Extract, word for word, each line from the line holding "This screenshot has height=819, width=1456." through the end of the records. Omit every picture.

[Stored items]
Segment Open

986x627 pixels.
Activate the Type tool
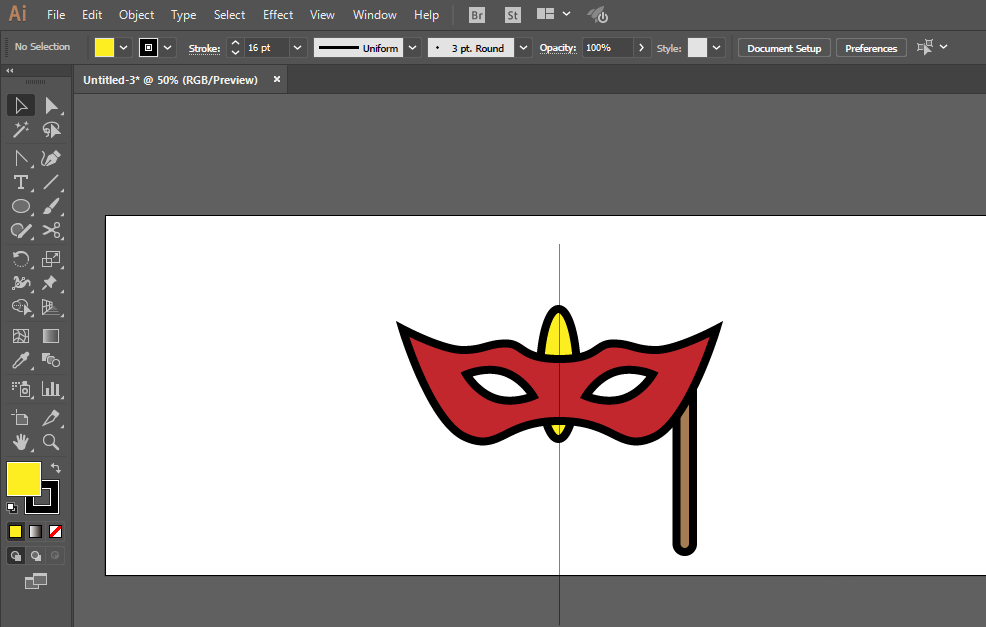(x=21, y=182)
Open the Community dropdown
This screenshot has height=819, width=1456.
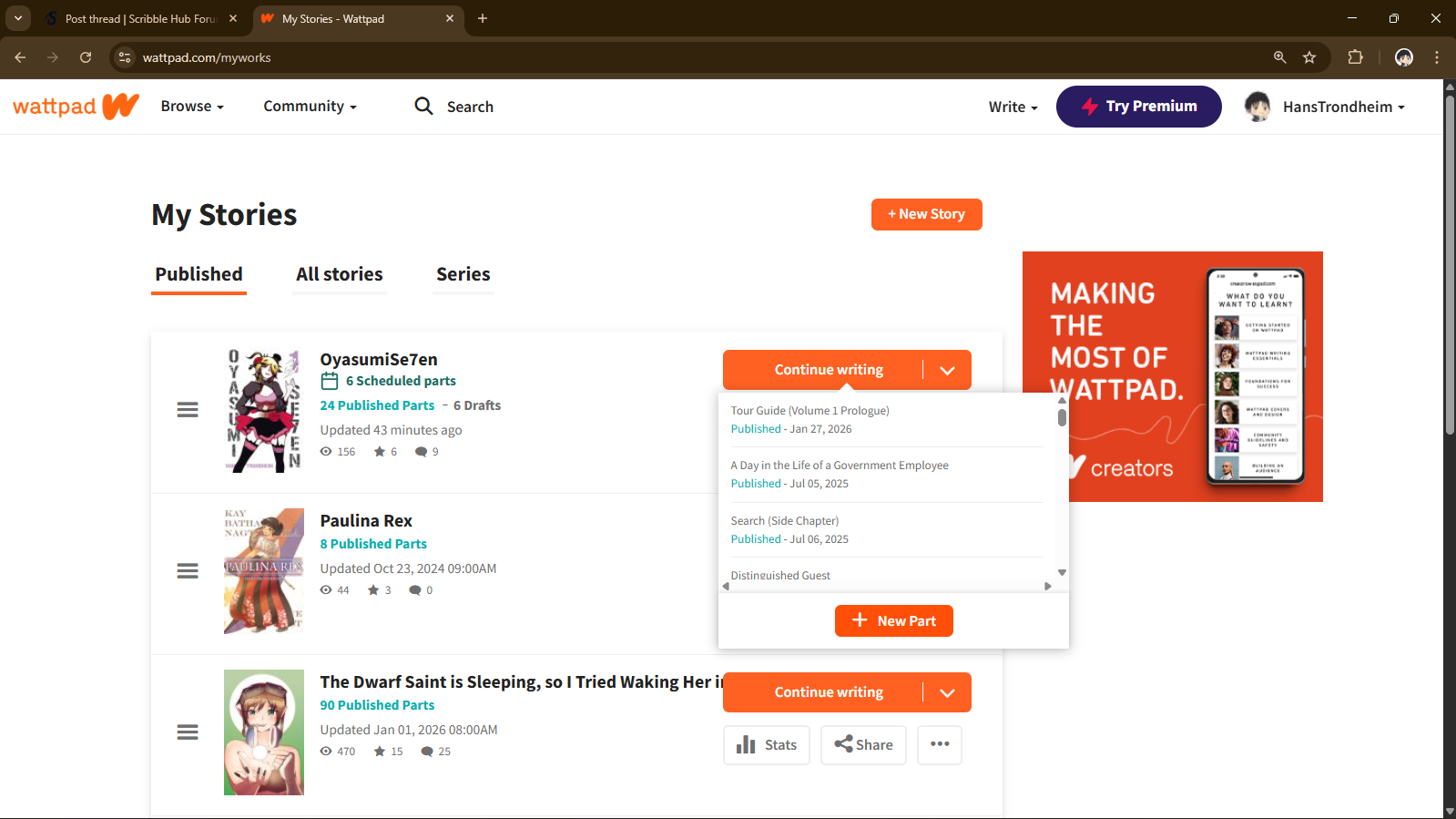point(310,107)
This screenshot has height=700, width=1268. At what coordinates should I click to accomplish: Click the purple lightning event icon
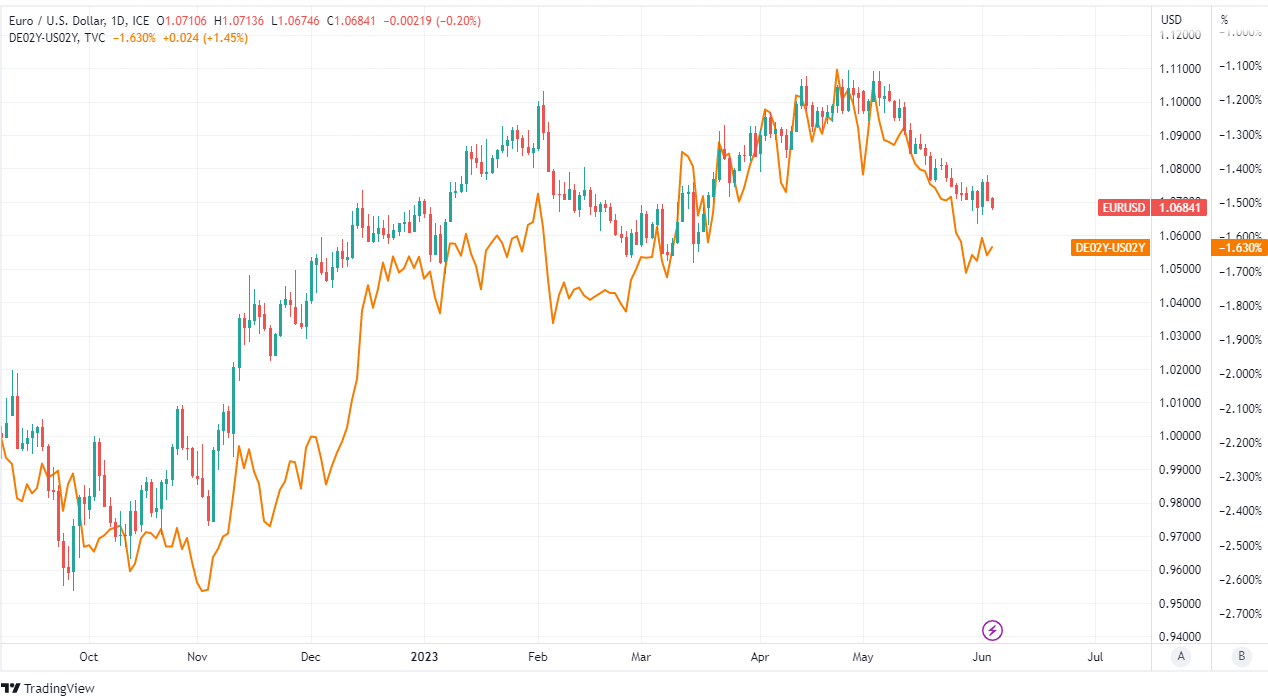pyautogui.click(x=992, y=630)
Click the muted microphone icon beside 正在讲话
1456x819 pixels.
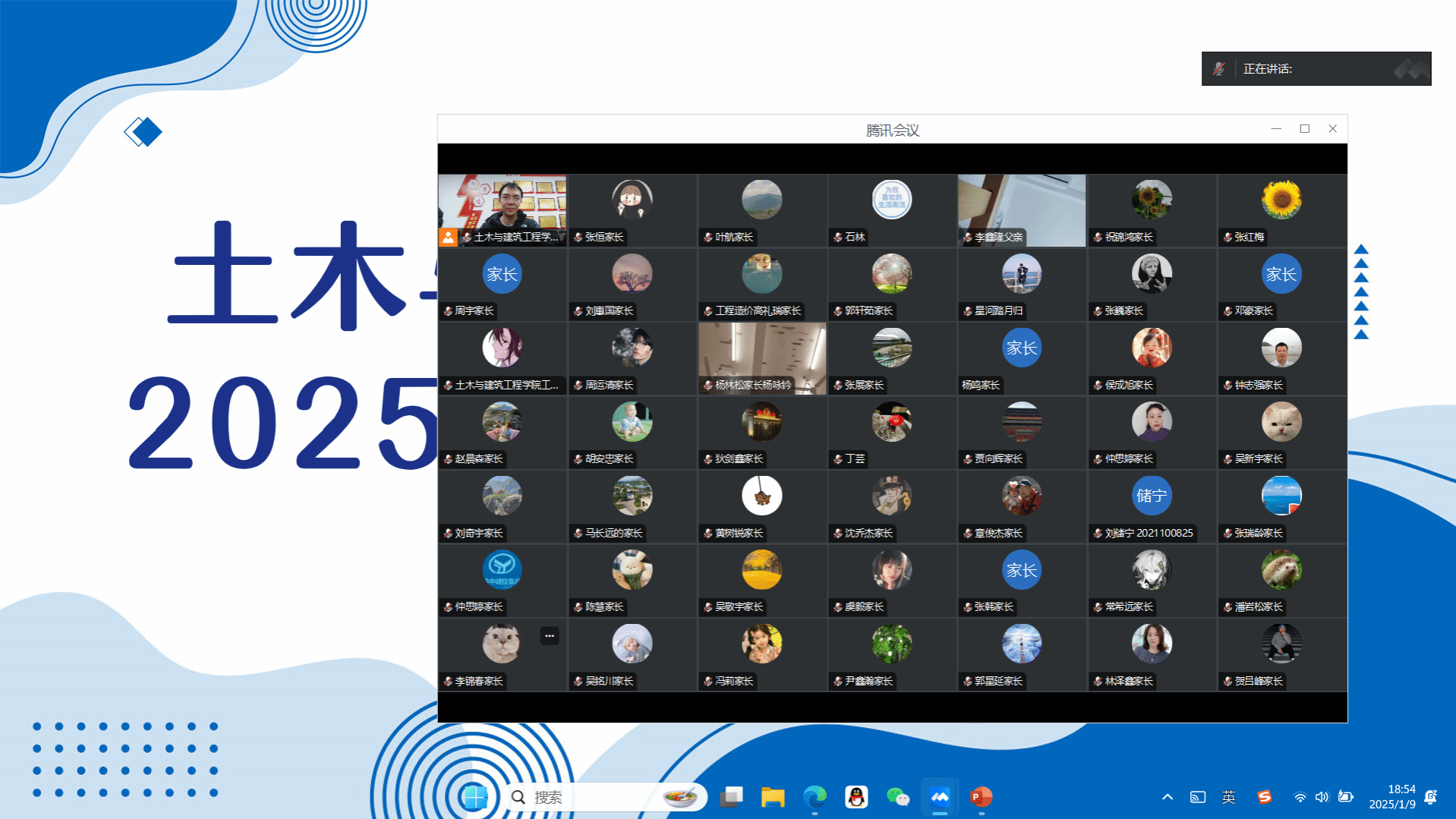1218,69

Segment Closed

Response>
This screenshot has height=819, width=1456.
point(310,107)
This screenshot has height=700, width=1268. At what coordinates should I click to accomplish: Click the purple lightning event icon
pyautogui.click(x=992, y=630)
Click the muted microphone icon beside 正在讲话
1456x819 pixels.
1218,69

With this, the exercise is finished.